Poland, for example, has had no recession in the last 5 years – the only country in the EU that has continued growing throughout the crisis. Today, Poland leads an eastern bloc of 10 countries and 100 million people, and it wants the EU to become a superpower – led by Germany, its arch rival and enemy.
Initially, Eastern Europe was in fact much closer to the UK and the idea of a strong transatlantic alliance with the US. Recall Donald Rumsfeld’s dismissal of ‘old Europe’ in early 2003, at the height of intra-European tensions over its involvement in the Iraq war. At the time, the US skilfully divided Europe and strongly supported the eastward expansion of NATO as far as the three Baltic republics, in exchange for their commitment to the ‘coalition of the willing’. Over the following years, however, this commitment came at an ever greater political and human cost, and NATO’s credibility also came under ever greater scrutiny.
Once again, Europe is being shaped by its history.
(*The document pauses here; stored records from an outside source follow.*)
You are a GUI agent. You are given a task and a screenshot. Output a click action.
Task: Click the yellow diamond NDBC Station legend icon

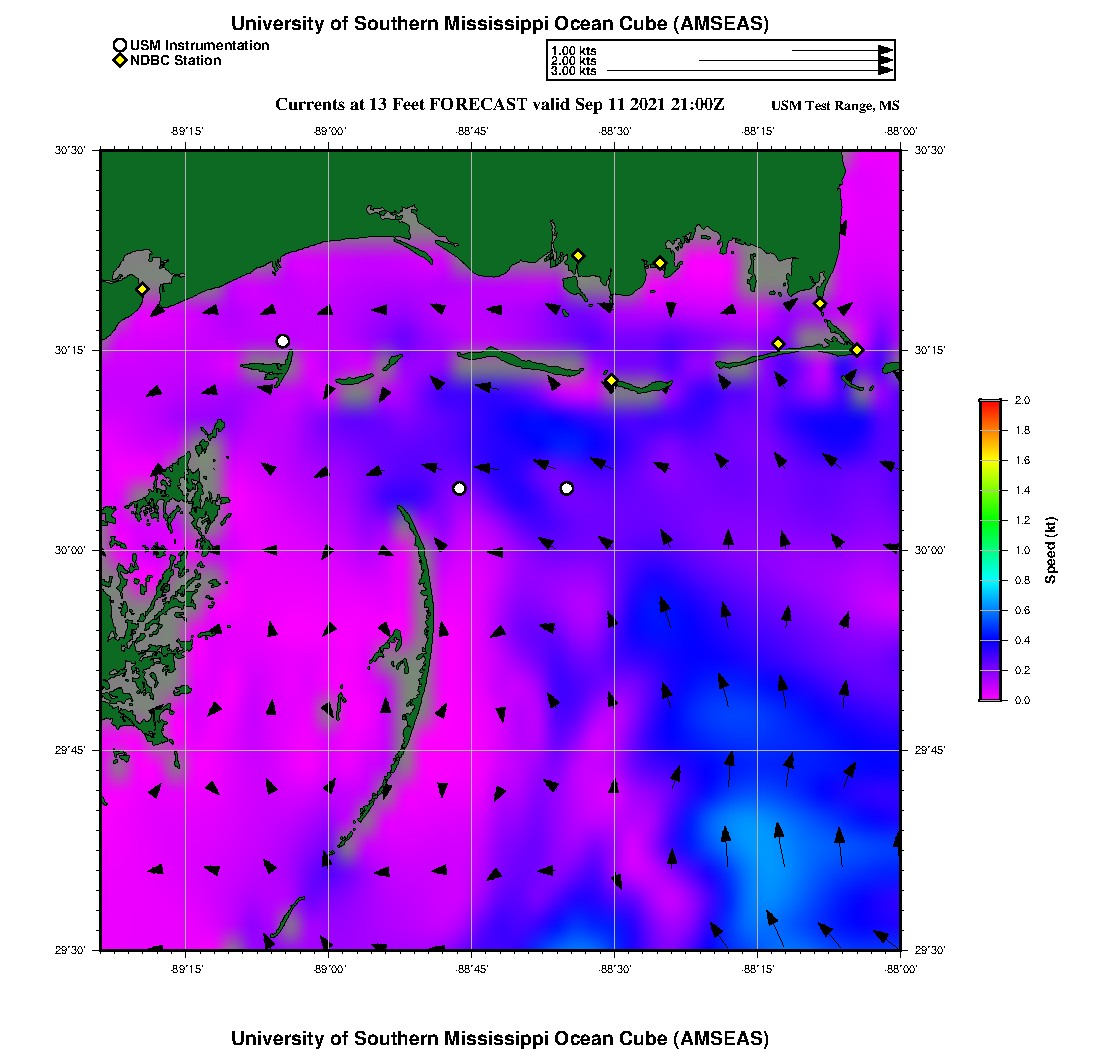120,61
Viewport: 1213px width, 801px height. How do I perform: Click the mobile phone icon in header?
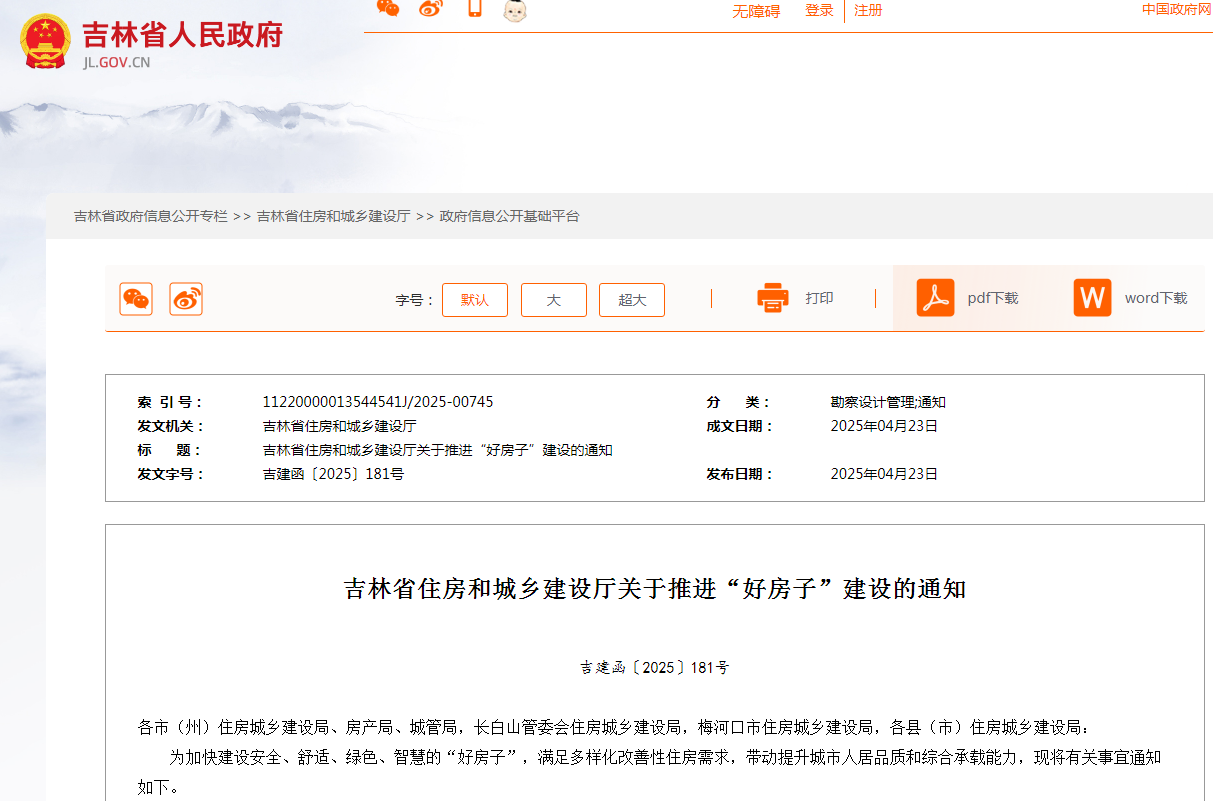[474, 9]
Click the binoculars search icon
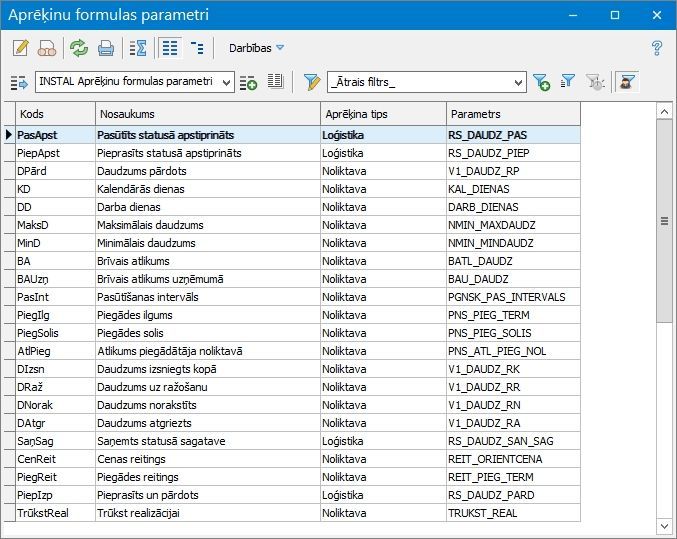677x539 pixels. [x=46, y=48]
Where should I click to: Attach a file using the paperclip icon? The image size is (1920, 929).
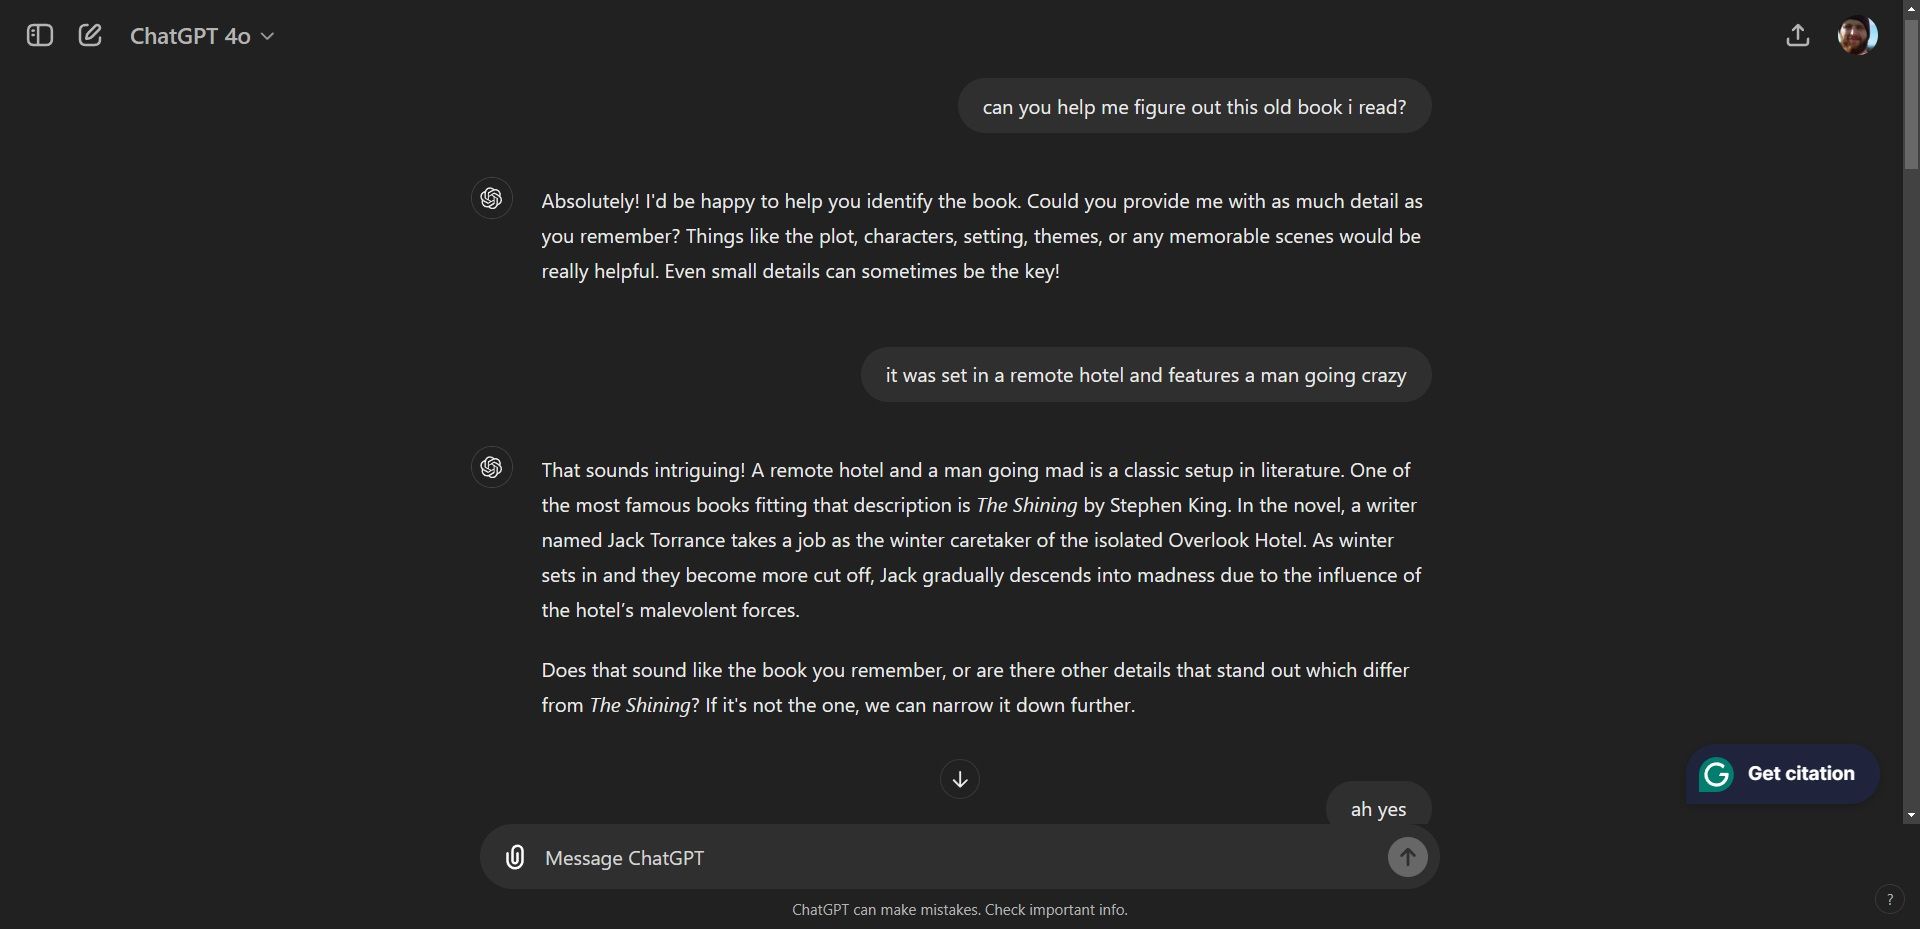515,857
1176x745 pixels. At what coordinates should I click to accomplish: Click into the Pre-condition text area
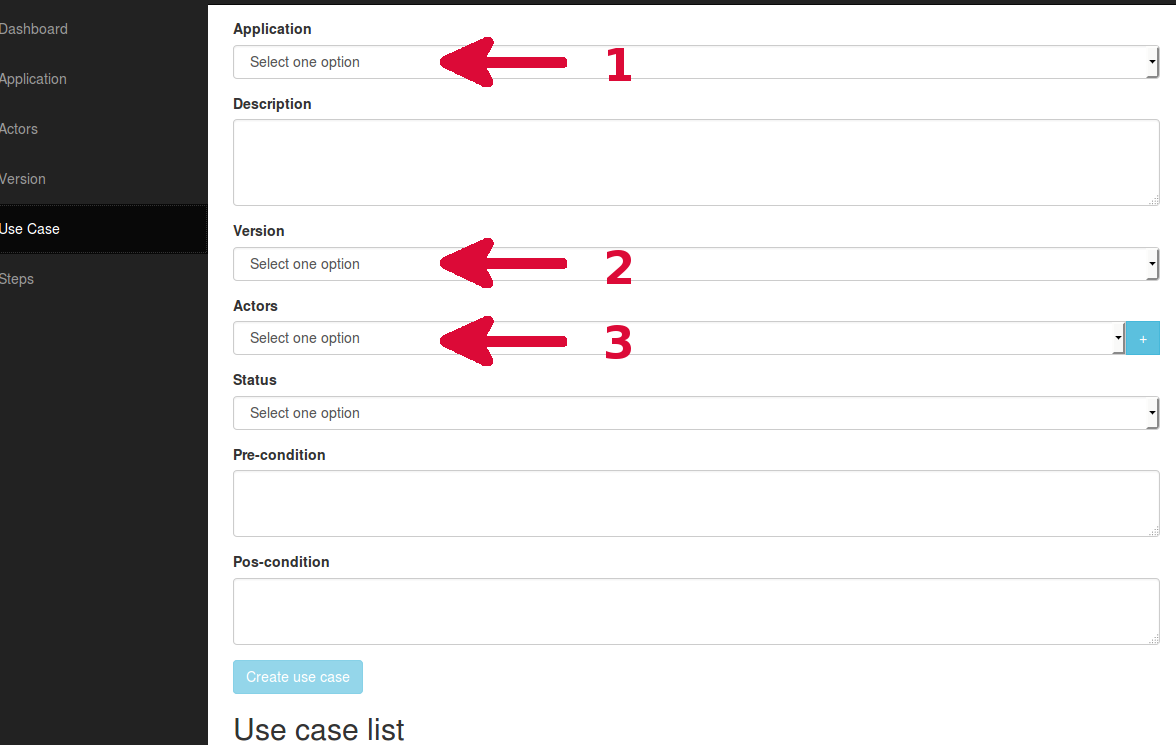click(x=696, y=503)
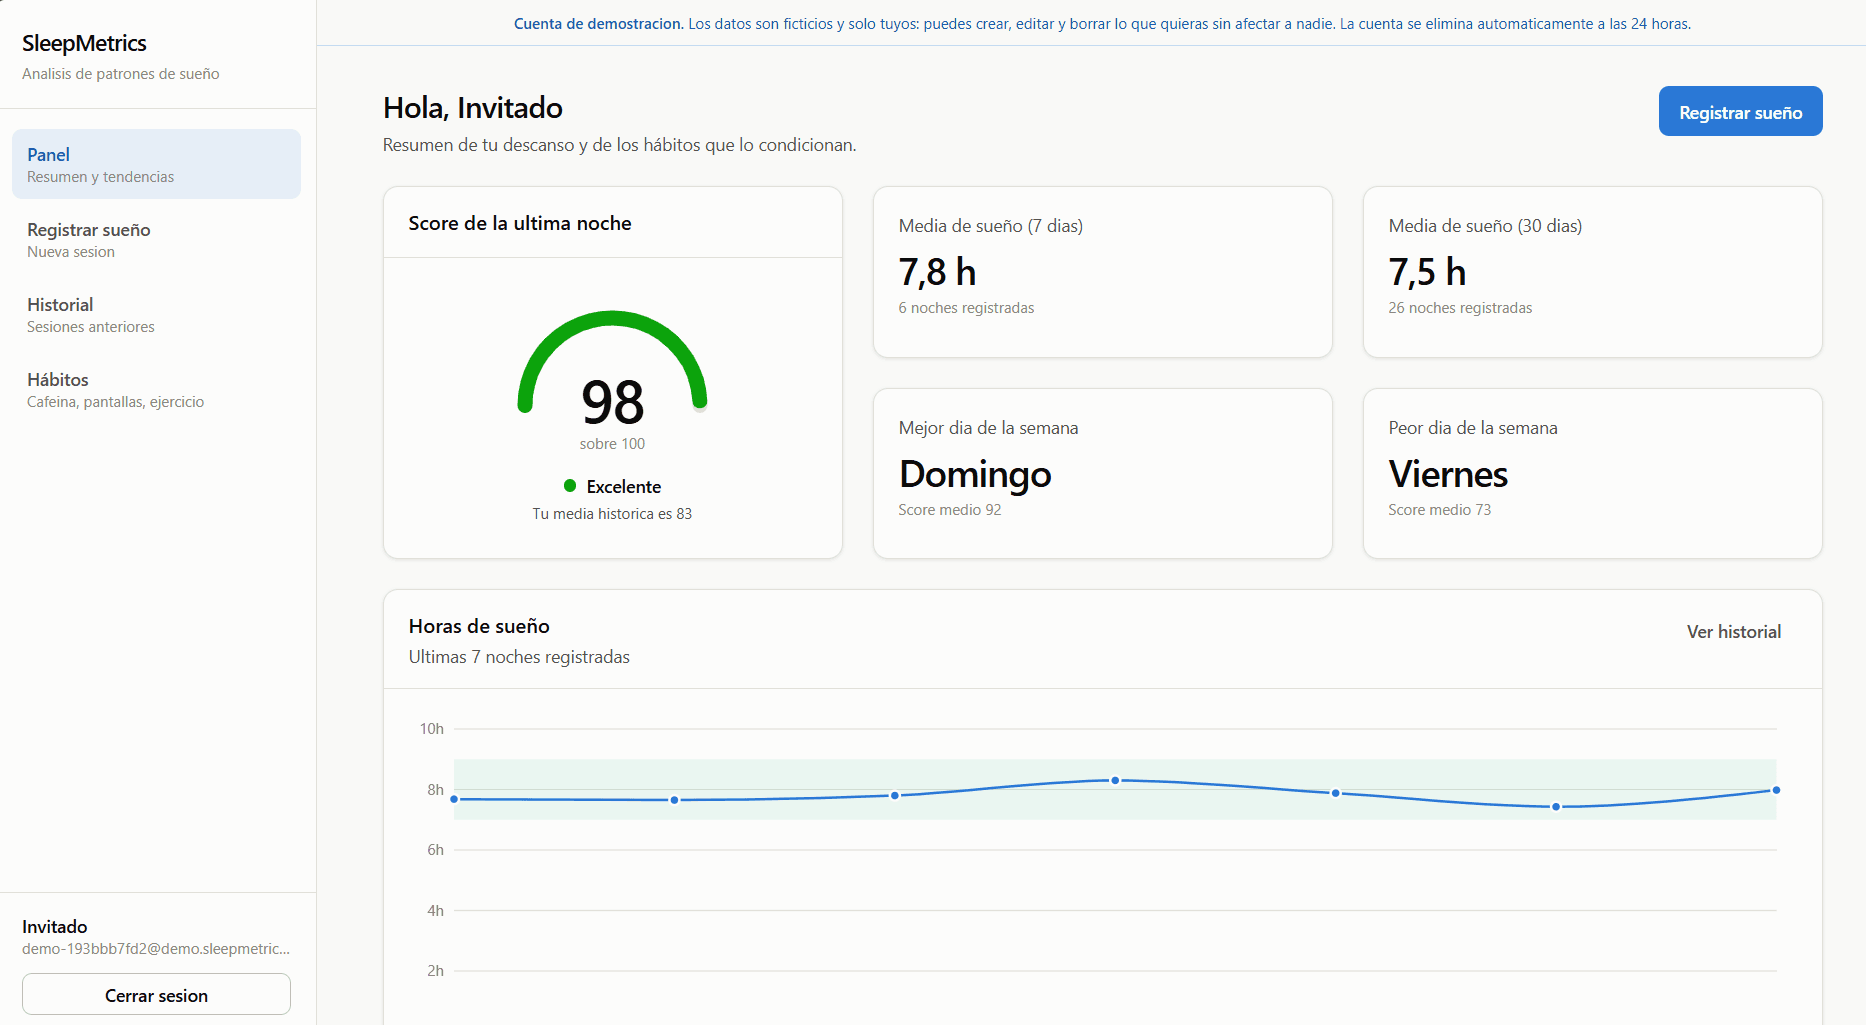The image size is (1866, 1025).
Task: Click the Mejor dia de la semana card
Action: pyautogui.click(x=1102, y=473)
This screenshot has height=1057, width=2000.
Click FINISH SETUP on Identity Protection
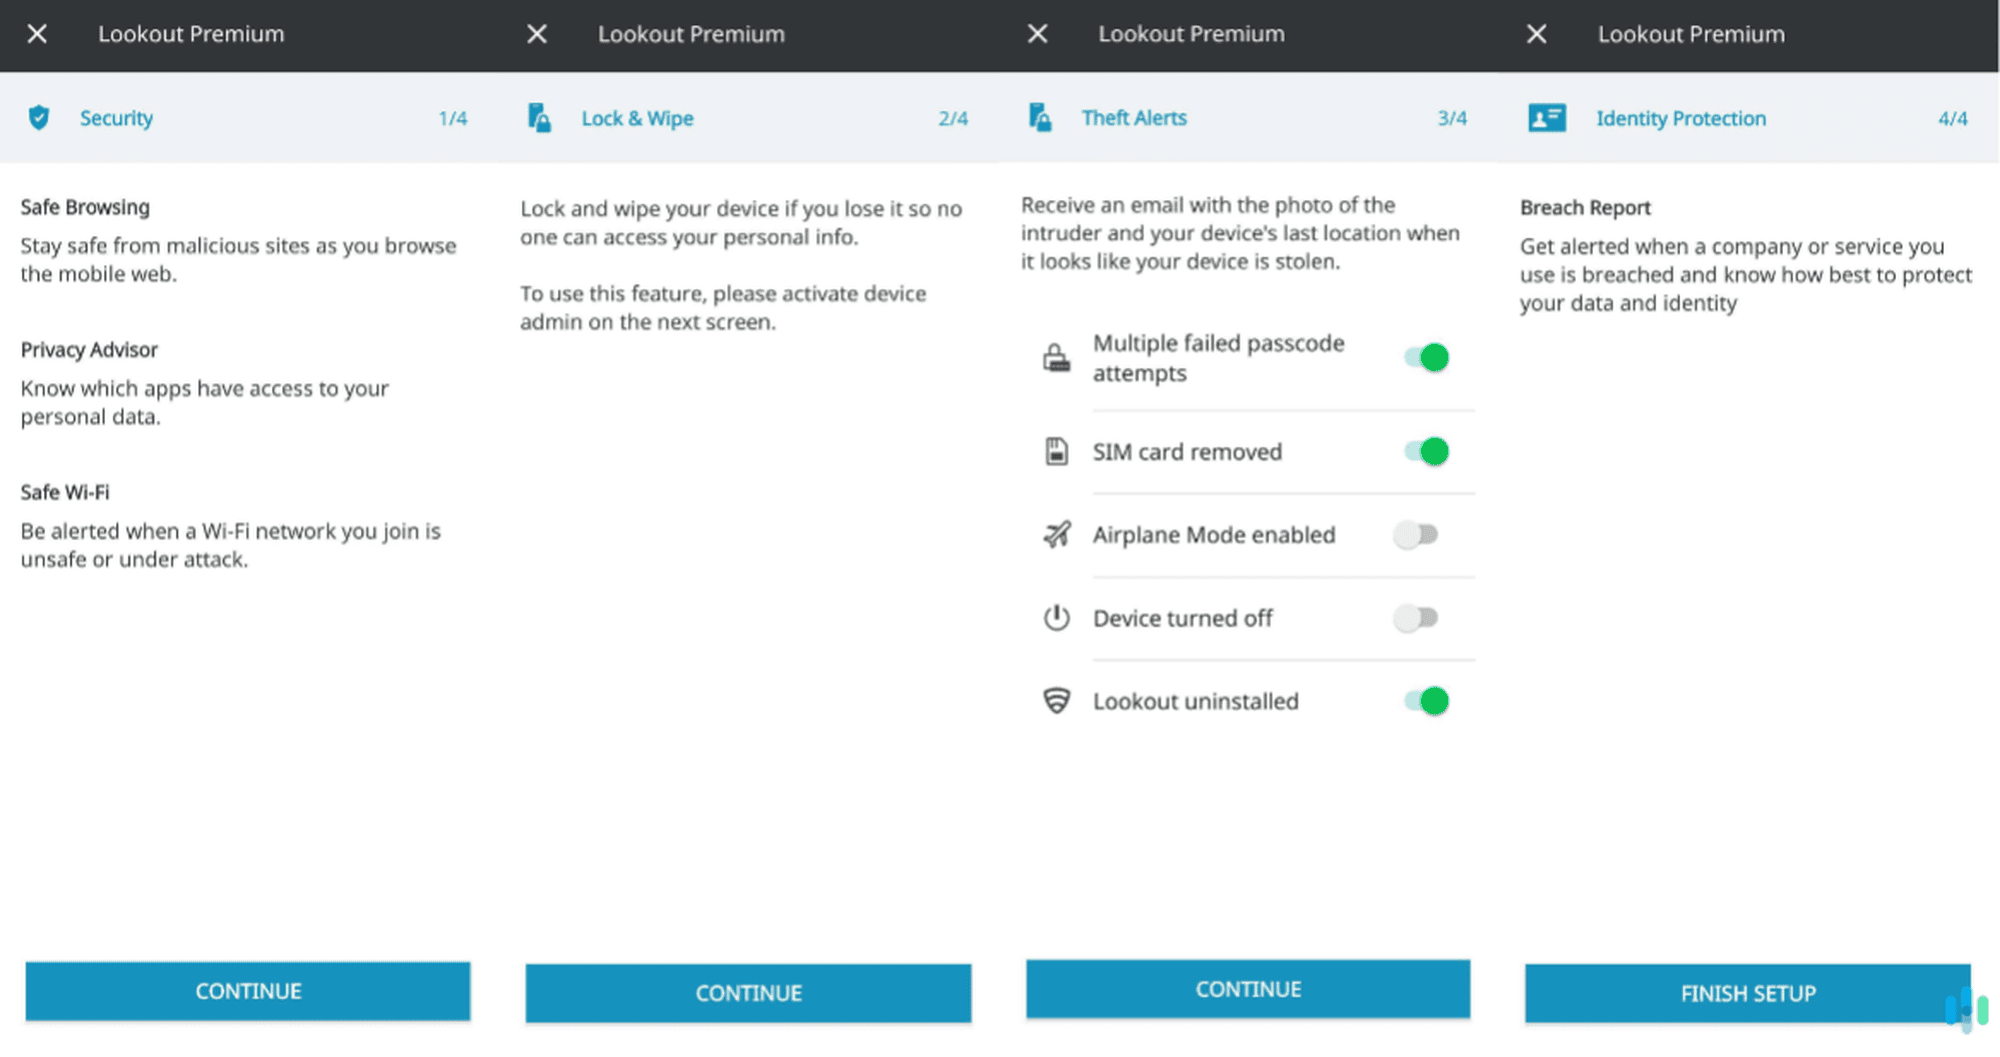pyautogui.click(x=1746, y=993)
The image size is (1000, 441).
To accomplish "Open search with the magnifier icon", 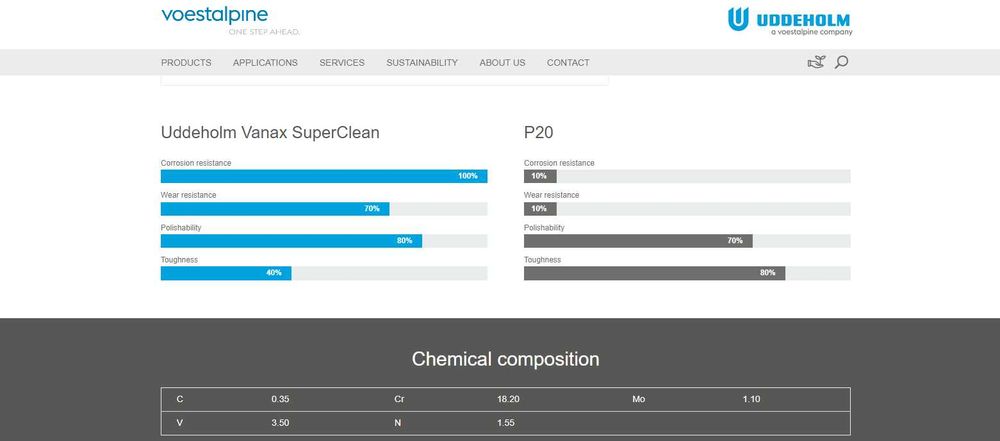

The idea of the continent has moved east and the experience of the eastern front is shaping the EU today. They want the EU to be more than trading bloc or a mere transaction – which is essentially how the UK views the EU. The eastern bloc, on the other hand, wants the EU to become the bedrock for their fledgling democracies and for their future security.
Viewed from this angle, the UK exit would in fact accelerate a historical process of integration and should perhaps therefore be seen as no more than a natural event or stepping stone that is part of this bigger process: the creation of a European Union worthy of that name.
The view from Europe may present an interesting reference for what’s happening in Asia. Rather than forces shifting east as in Europe, they may instead be shifting south and west. This would be toward countries of the Association of South East Asian Nations (ASEAN) and to South Asia, especially India. Last month for example, after seven years of construction, a railway linking China’s south-west province of Yunnan with ASEAN countries became operational. The line will pass through Yuxi, Mengzi and Hekou in Yunnan, and onward to link China to Vietnam, Laos, Thailand and Singapore. This is expected to boost freight transportation and economic development along the line. It also enables freight along the line to by-pass the maritime freight journey through the more contentious South China Sea, and especially the difficult Straits of Malacca.
And its not just improved links to Laos and Vietnam that are changing China’s southern and western economic frontier. China, which is without a western seaboard, will this year complete construction of an 800km gas pipeline that will connect Yunnan’s capital Kunming to the Bay of Bengal, passing through central Myanmar. Next year, and oil pipeline will follow suit, with rail and road arteries following thereafter. Providing the route remains stable, the face of China’s ability to trade with the outside world will change, as well as will the ability of China’s hitherto more isolated Western and Southern provinces. Links to central Asian neighbours are being similarly nurtured.
It wasn’t long ago that Japan and the UK were atop the economic and geopolitical hierarchy, with leading economies and membership of the then highly powerful G8. While certainly not having fallen off the international radar, as economic walls across continents appear to be converging east from Germany and west and south from China, it may be that Japan and the UK feel more their island status in the years ahead. Making the most of it may require new bridges.